» Brief: Beginning at the line that contains "The height and width of the screenshot is (400, 400).", write out each remaining line of the entries below exactly as it stands.

*** Block opens ***

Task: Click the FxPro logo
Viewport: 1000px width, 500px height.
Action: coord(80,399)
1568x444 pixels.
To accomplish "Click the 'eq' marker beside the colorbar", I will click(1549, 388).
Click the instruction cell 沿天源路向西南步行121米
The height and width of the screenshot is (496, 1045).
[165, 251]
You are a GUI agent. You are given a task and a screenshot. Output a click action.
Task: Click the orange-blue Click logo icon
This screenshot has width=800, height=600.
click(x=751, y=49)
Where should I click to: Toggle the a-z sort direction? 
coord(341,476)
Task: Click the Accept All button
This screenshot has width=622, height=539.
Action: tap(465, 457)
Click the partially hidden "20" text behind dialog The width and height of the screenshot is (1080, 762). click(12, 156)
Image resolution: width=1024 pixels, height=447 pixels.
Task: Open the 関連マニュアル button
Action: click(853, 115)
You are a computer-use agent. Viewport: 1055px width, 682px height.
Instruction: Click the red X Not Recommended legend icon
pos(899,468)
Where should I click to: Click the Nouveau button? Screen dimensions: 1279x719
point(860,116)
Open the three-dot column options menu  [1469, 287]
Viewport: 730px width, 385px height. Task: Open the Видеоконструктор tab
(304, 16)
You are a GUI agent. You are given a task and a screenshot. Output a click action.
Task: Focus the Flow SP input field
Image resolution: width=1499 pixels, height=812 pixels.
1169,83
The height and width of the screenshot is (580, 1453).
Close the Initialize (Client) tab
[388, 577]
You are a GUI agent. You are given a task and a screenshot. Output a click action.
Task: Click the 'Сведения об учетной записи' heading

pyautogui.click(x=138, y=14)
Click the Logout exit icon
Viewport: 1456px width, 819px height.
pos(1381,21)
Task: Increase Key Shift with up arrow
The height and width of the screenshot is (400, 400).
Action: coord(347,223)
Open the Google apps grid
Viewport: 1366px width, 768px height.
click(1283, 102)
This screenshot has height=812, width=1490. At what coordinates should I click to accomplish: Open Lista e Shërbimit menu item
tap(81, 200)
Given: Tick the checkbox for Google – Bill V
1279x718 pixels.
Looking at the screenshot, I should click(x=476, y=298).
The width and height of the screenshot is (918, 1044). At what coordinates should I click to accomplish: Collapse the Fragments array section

*** Block closes ***

» Reply to the exercise:
The height and width of the screenshot is (400, 400).
Action: coord(347,223)
Open the Google apps grid
Viewport: 1366px width, 768px height.
click(1283, 102)
This screenshot has height=812, width=1490. At what coordinates should I click to accomplish: Open Lista e Shërbimit menu item
tap(81, 200)
Given: Tick the checkbox for Google – Bill V
1279x718 pixels.
Looking at the screenshot, I should click(x=476, y=298).
The width and height of the screenshot is (918, 1044). At what coordinates should I click to accomplish: Collapse the Fragments array section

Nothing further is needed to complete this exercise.